Rectificatif et actualisation de l’article du massacre de Viejo Velasco au Chiapas
La bonne nouvelle : certains de ceux rapportés comme morts sont vivants.
La mauvaise nouvelle : d’autres furent massacrés et le conflit continue
Par Al Giordano
L’Autre Journalisme avec l’Autre Campagne au Chiapas
16 novembre 2006
Dans ce journal nous croyons que si une erreur grave est commise à l’impression, sa correction ne doit pas être reléguée dans un coin (ce que font les journaux commerciaux) mais au contraire doit recevoir le même emplacement que l’erreur initiale – dans ce cas, dans une page avec un titre et un texte. A cette fin nous déplorons l’erreur de lundi rapportant la mort de plusieurs civils au Chiapas et cependant nous sommes aussi soulagés de rapporter qu’ils ont survécu le massacre du Lundi Noir. Ce sont : Maria Perez Perez, Maria Perez Hernandez, Eliver Benitez Perez, Domingo Perez Lopez, Felicitas Perez Parcero, Nolé Benitez âgé de huit ans et « le nouveau né non encore baptisé » mentionné dans notre premier rapport.

Données sources:
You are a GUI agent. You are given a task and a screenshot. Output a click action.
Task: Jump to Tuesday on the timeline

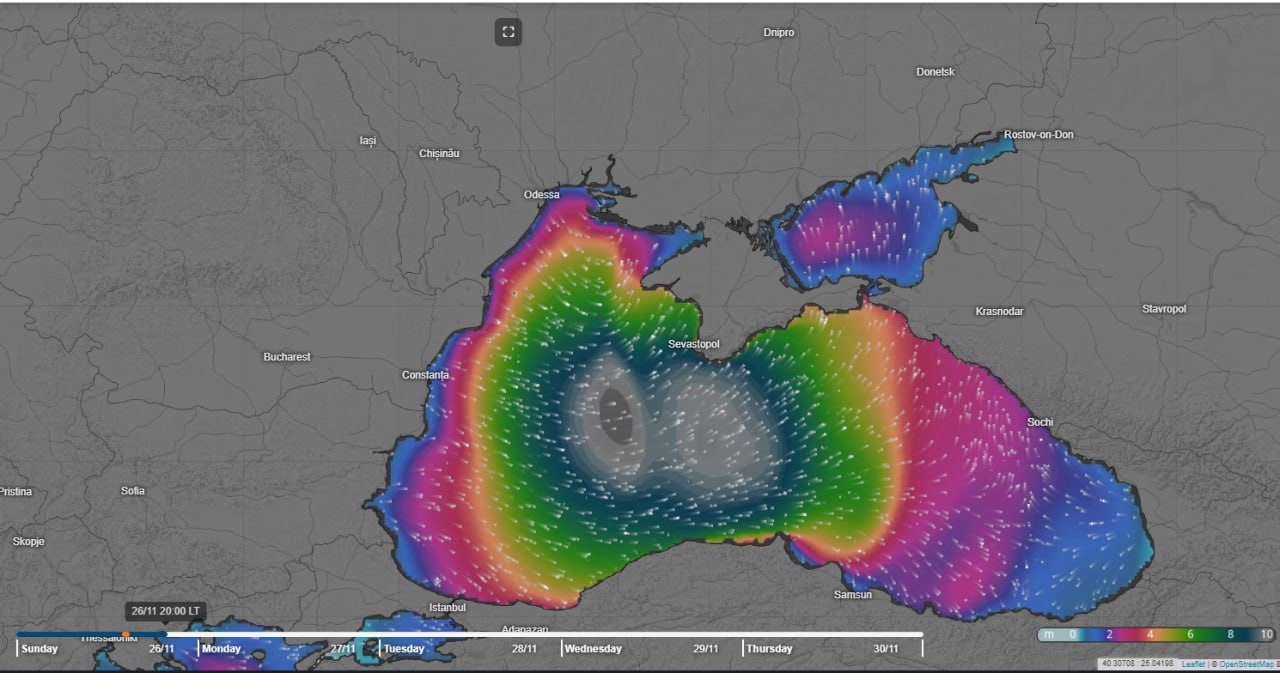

Consignes:
**1.** Traduisez en anglais cette phrase de l'article sur le massacre de Viejo Velasco : « A cette fin nous déplorons l’erreur de lundi rapportant la mort de plusieurs civils au Chiapas et cependant nous sommes aussi soulagés de rapporter qu’ils ont survécu le massacre du Lundi Noir. »
**2.** Poursuivez l'article sur le massacre de Viejo Velasco après sa dernière phrase.

Réponses par consigne:
**1.** To this end, we regret Monday's error reporting the deaths of several civilians in Chiapas, and yet we are also relieved to report that they survived the Black Monday massacre.

**2.**
Ces noms étaient sur un document écrit à la main remis à Narco News (et publié en document .jpg) par des membres de la famille qui croyaient et se lamentaient que leurs parents étaient morts. En fait ils avaient fuis dans la forêt, abandonnant leur village de Viejo Velasco Suarez en proie à l’attaque d’environ 240 assaillants. Les faits suivants sont fondés sur un témoignage recueilli par les organisations des Droits de l’Homme qui envoyèrent des enquêteurs sur place : le Comité de Défense de la Liberté des Indigènes Xi’nich, le Centre des Droits Indigènes (CEDIAC), le Centre des Droits des Femmes de Chiapas, Bois pour le Peuple, la Maison pour le Soutien des Femmes Ixin Anzetic, le Centre des Fray Pedro de la Nada, l’association pour le Développement la Communauté et de la Santé et le Centre des Fray Bartolomé de Las Casas (« Frayba »). Un document pdf de leur rapport se trouve sur le site Internet Frayba.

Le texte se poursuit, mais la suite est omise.